Сама экранизированная сегодня история пушкинской дуэли дает богатый материал для развития антизападных и антигейских мотивов – что и осуществляет в своем фильме Бондарчук, утверждающая, по сути, что Пушкин пал жертвой иноземных гомосексуалов. Учитывая, что для российского общества уже к концу XIX века смерть Пушкина была «образцовой травмой», легко представить, каким взрывным потенциалом обладает проекция этой травмы на современную общественно-политическую ситуацию.

«Последняя дуэль» предлагает новый взгляд на обстоятельства дуэли, характерный именно для середины 2000‐х годов: фильм Бондарчук транслирует ценности уваровской триады – православие, самодержавие и народность – в связи с пушкинским мифом, – тогда как советская версия мифа, естественно, ограничивалась лишь последним элементом.
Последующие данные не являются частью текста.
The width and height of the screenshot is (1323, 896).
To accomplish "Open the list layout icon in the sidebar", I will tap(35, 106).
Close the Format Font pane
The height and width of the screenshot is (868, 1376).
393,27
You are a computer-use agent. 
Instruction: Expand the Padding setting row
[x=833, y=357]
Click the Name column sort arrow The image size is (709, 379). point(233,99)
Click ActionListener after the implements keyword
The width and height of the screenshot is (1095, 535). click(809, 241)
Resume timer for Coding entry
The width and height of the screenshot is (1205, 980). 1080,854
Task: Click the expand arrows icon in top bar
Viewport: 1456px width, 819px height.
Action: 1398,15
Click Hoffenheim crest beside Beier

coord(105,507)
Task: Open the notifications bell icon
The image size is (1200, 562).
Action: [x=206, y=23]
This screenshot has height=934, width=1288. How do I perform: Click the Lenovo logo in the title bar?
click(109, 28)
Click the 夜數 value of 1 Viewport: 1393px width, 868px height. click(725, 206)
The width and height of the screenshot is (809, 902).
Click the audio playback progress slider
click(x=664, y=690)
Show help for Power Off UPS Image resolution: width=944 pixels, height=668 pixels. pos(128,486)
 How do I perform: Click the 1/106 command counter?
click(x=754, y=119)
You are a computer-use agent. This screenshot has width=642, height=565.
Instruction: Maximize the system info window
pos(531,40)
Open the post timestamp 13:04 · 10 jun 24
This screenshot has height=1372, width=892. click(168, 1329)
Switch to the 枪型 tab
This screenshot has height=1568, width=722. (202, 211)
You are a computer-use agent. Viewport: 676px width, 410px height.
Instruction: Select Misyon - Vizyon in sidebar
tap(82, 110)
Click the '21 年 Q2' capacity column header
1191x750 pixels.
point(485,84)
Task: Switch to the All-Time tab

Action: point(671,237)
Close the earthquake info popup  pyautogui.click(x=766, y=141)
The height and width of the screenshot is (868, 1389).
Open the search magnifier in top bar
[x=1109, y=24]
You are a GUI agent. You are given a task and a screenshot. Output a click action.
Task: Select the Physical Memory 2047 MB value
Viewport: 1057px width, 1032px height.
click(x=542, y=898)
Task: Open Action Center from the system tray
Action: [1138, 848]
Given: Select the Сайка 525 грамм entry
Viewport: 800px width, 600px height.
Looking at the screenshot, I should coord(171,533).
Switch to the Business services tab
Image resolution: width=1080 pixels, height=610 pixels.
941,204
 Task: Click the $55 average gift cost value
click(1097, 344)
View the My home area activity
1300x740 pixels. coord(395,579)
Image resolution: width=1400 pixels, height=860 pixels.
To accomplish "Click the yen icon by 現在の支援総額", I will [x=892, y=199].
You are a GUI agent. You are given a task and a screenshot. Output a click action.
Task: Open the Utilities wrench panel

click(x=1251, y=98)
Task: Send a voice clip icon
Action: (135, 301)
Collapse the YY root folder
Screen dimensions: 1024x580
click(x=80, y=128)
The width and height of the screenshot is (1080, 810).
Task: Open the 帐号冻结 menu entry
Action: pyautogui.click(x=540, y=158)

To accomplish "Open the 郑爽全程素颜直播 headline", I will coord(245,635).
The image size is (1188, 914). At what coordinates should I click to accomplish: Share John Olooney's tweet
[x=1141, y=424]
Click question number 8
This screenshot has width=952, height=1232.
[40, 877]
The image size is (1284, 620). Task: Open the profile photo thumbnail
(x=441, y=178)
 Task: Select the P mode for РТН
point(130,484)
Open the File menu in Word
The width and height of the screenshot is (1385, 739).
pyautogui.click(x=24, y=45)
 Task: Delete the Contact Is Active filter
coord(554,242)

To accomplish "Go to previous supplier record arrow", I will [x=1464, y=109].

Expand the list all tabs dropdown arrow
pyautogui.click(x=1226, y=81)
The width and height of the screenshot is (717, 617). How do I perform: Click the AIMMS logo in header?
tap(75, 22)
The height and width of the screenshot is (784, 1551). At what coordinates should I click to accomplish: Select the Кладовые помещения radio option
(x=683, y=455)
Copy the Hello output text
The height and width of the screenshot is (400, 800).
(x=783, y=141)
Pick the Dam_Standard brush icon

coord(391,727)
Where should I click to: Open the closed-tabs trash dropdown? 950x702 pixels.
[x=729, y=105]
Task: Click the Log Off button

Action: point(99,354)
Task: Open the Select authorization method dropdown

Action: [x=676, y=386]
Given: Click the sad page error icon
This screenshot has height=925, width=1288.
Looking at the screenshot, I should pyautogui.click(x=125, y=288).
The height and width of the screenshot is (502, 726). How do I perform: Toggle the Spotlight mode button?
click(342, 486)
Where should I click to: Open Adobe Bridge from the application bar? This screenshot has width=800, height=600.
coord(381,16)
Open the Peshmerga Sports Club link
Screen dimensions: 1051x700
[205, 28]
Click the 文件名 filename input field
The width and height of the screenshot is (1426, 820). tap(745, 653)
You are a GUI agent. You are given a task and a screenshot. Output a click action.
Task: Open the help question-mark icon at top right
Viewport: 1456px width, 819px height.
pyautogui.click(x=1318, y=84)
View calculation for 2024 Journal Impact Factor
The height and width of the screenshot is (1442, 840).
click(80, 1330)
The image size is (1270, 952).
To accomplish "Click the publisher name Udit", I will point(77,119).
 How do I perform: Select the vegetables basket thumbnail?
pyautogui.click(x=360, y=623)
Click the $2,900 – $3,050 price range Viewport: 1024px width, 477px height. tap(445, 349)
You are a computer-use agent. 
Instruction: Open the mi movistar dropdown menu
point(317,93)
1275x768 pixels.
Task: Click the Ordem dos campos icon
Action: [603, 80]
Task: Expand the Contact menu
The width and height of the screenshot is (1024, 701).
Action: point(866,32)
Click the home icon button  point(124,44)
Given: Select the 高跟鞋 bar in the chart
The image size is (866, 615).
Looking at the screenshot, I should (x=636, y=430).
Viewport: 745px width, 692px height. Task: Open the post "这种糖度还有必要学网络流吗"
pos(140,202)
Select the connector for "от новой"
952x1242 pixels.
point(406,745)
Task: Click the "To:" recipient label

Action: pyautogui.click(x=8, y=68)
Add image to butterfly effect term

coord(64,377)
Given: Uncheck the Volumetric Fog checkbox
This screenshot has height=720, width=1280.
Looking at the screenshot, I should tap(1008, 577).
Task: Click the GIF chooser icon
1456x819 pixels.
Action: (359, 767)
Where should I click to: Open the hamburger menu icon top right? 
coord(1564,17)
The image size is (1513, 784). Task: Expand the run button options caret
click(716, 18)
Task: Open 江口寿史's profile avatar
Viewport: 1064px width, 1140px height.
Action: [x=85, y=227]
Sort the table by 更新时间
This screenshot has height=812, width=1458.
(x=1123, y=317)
В фильме Бондарчук царь не злоумышляет против Пушкина, но искренне дает его жене отеческие советы беречь себя. Подслушав у двери приемной эти увещевания, Пушкин избавляется от подозрений на его счет. Вообще «Последняя дуэль» подчеркивает пиетет Пушкина по отношению к царю – видя проезжающего по петербургской улице Николая, поэт (в исполнении Сергея Безрукова) с придыханием восклицает: «Государь!» Подлинные враги здесь – внешние: агенты иностранных государств, Геккерн и Нессельроде, организуют заговор против лучших российских умов с целью ослабления страны. Поскольку царь все более прислушивался к мудрым советам первого поэта государства, осознавшего эту опасность, сначала их необходимо было настроить друг против друга. Отдавая себе в этом отчет, Пушкин горестно восклицает: «Беда в том, что они поссорят меня с государем!»

Вместе с самодержавием оказывается реабилитировано и Третье отделение. В частности, сыгранный Борисом Плотниковым Дубельт представлен благородным и сдержанным – и вообще, изображен очень сочувственно. То же касается и фигуры Дубельта в «Последней дороге». Здесь он жалуется на то, что столичная полиция всегда узнает все последней, и объясняет Жуковскому, что его работа – лишь результат трагического поворота судьбы. Сочувственное изображение тайной полиции в «Последней дуэли» опирается на трактовку Менакера в «Последней дороге»: поздняя советская адаптация булгаковской пьесы сдвигала ее акценты, ослабляя тему вины Третьего отделения. Менакеру, как замечает Сандлер, важно было подчеркнуть, что смерть Пушкина стала результатом невнимательности и безответственности его друзей – Вяземского, Жуковского, отчасти Данзаса; финальная сцена неожиданно даже предполагала сочувствие и к Дубельту, и к ростовщику, пришедшему за деньгами: тело увозят, и именно эти двое остаются осиротевшими. «Александр Пушкин», по контрасту с этой трактовкой, в целом придерживается булгаковской интерпретации политической придворной интриги: вина Третьего отделения, царя и Натальи Николаевны не подвергается сомнению.

Сквозным мотивом «Александра Пушкина» является слежка, подглядывание и подслушивание. Зритель оказывается в положении наблюдающего за наблюдателем – и в роли самого наблюдателя. В сценах, происходящих в императорском дворце, камера постоянно возвращается к глазку для подсматривания[69], а действующие лица делятся на тех, кто знает о глазке, и тех, кто ничего не подозревает. Первые часто произносят диалоги в расчете на невидимого соглядатая.

Дубельт в «Александре Пушкине», как и у Булгакова, выполняет косвенно высказанное предписание Бенкендорфа. Подобно Пилату в «Мастере и Маргарите», который выдает Афранию указание о том, как должно поступить с Иудой, Бенкендорф, зная о том, что готовится дуэль, предупреждает, что полиция может поехать «не туда». Чтобы убедиться, что его поняли, он повторяет это несколько раз – и Дубельт эхом откликается ему. «Последняя дуэль», напротив, дает все основания полагать, что Дубельт честно пытался разобраться в деталях заговора – и даже проявил определенную смелость, обвиняя высокопоставленных лиц. Бенкендорф в одной из сцен с возмущением восклицает, что в представленном Дубельтом списке виновных в смерти поэта не хватает только его и государя императора. Поскольку полиция вместе с императором действуют во благо России, тем более очевидной в интерпретации Бондарчук оказывается ответственность подлинных виновников – иностранных заговорщиков.